▸ **Source data**
════════

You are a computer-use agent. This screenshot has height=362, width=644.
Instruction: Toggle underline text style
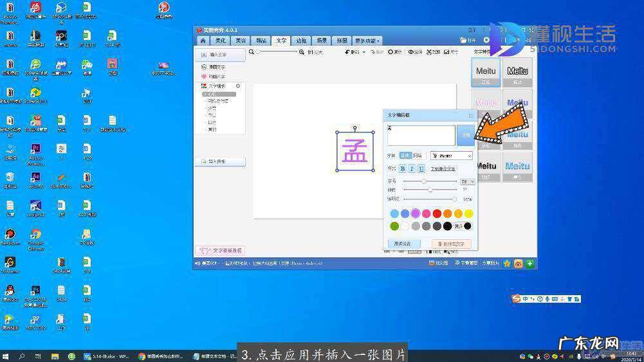coord(421,168)
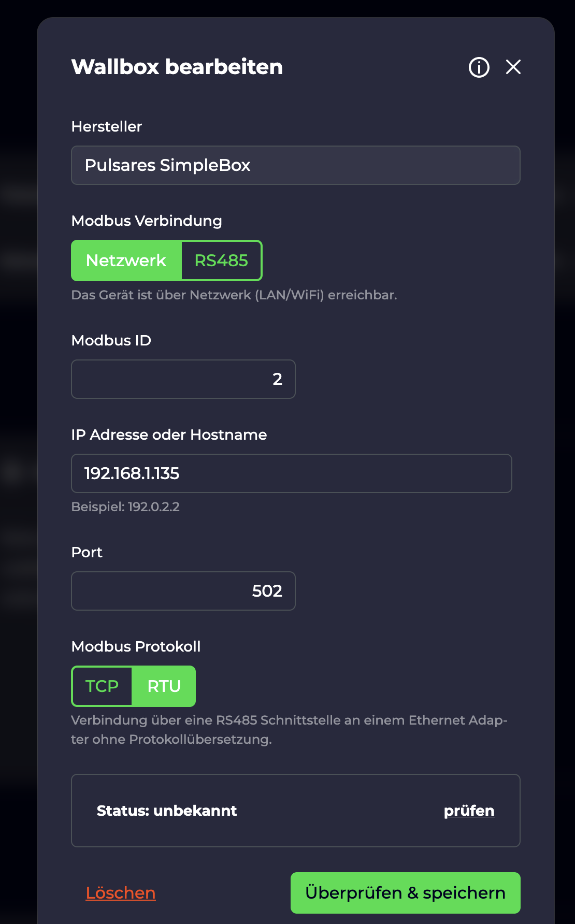The image size is (575, 924).
Task: Click the Beispiel: 192.0.2.2 hint text
Action: pyautogui.click(x=125, y=507)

════════

▸ **Description of the task**
For this exercise, write out the listing verbatim and leave every image out.

▸ **Task result**
You are a computer-use agent. This screenshot has height=362, width=644.
Instruction: Toggle underline text style
coord(421,168)
The image size is (575, 924).
Task: Click the Beispiel: 192.0.2.2 hint text
Action: pyautogui.click(x=125, y=507)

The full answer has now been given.